EXERCISE: Each line of the entries below that includes "computer" belongs in your answer.
——
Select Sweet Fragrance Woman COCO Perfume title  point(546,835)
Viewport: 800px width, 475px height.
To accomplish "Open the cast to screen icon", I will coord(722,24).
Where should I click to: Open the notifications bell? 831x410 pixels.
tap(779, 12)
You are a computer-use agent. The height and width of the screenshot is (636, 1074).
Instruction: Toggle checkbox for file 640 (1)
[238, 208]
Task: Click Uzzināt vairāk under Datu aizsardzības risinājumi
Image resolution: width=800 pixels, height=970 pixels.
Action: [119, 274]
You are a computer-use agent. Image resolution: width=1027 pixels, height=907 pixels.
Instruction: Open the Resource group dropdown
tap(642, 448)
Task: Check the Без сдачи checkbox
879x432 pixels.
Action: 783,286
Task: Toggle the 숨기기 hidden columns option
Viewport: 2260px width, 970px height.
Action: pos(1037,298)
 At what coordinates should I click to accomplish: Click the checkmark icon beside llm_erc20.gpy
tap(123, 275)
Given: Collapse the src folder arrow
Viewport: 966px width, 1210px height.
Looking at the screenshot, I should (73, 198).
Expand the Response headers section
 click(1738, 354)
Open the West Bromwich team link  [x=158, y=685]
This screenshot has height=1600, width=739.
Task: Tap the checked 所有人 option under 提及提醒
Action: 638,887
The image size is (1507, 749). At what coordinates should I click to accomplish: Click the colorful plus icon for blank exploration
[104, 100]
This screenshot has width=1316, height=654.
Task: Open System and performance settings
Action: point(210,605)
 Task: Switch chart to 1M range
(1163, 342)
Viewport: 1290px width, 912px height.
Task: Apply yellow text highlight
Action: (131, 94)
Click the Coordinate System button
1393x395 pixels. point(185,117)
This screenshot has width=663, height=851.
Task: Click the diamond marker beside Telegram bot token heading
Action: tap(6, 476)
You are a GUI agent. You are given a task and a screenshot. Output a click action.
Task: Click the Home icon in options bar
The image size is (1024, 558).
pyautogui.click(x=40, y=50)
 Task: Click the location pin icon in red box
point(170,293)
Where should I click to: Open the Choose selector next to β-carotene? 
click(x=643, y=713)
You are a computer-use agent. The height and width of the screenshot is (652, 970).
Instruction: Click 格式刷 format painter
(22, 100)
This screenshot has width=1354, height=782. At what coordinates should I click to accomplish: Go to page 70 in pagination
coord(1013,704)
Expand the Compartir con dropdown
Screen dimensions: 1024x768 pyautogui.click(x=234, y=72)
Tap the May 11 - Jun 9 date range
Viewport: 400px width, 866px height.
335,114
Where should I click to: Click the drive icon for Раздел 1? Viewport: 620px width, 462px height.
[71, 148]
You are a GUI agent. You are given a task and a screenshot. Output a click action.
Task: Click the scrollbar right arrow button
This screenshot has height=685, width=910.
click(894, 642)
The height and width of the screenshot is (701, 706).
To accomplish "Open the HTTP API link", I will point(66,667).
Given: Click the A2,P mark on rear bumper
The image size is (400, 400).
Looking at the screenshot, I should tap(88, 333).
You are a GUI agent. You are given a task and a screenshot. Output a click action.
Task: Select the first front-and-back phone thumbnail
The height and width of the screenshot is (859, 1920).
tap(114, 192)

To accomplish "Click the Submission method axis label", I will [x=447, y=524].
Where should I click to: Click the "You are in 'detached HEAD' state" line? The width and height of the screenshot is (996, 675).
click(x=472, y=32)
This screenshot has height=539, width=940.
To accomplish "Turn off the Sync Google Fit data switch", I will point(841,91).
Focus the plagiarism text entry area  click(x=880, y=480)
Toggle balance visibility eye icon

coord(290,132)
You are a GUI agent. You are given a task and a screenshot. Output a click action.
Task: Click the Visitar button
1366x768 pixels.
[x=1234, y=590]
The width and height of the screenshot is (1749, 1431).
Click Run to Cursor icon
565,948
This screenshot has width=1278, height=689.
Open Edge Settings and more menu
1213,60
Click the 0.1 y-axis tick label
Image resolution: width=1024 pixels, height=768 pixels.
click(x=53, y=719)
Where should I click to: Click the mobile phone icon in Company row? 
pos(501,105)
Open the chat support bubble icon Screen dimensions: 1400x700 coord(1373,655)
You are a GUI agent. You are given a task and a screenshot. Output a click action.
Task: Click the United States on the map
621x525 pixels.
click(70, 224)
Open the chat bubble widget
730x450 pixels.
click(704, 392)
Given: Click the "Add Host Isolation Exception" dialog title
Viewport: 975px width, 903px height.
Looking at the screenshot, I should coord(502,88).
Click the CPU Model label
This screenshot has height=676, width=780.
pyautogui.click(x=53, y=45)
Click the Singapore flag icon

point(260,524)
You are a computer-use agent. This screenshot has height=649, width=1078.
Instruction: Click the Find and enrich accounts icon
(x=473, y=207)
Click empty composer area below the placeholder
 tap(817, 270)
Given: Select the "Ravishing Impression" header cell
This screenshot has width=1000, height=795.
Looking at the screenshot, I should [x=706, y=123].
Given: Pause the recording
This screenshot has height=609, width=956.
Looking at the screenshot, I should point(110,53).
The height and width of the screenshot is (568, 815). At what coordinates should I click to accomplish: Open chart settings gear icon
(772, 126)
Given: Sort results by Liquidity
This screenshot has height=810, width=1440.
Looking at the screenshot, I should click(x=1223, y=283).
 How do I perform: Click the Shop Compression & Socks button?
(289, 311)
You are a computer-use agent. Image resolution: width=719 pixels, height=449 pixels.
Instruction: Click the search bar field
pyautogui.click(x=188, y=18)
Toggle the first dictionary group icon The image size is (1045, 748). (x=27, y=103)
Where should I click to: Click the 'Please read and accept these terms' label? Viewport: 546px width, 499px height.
——
OUTPUT FOR THIS EXERCISE:
You are a computer-use agent. The height and width of the screenshot is (636, 1074).
You are a computer-use agent. Image resolution: width=1027 pixels, height=907 pixels.
You are a computer-use agent. The height and width of the screenshot is (652, 970).
You are a computer-use agent. This screenshot has height=649, width=1078.
You are a computer-use agent. Image resolution: width=719 pixels, height=449 pixels.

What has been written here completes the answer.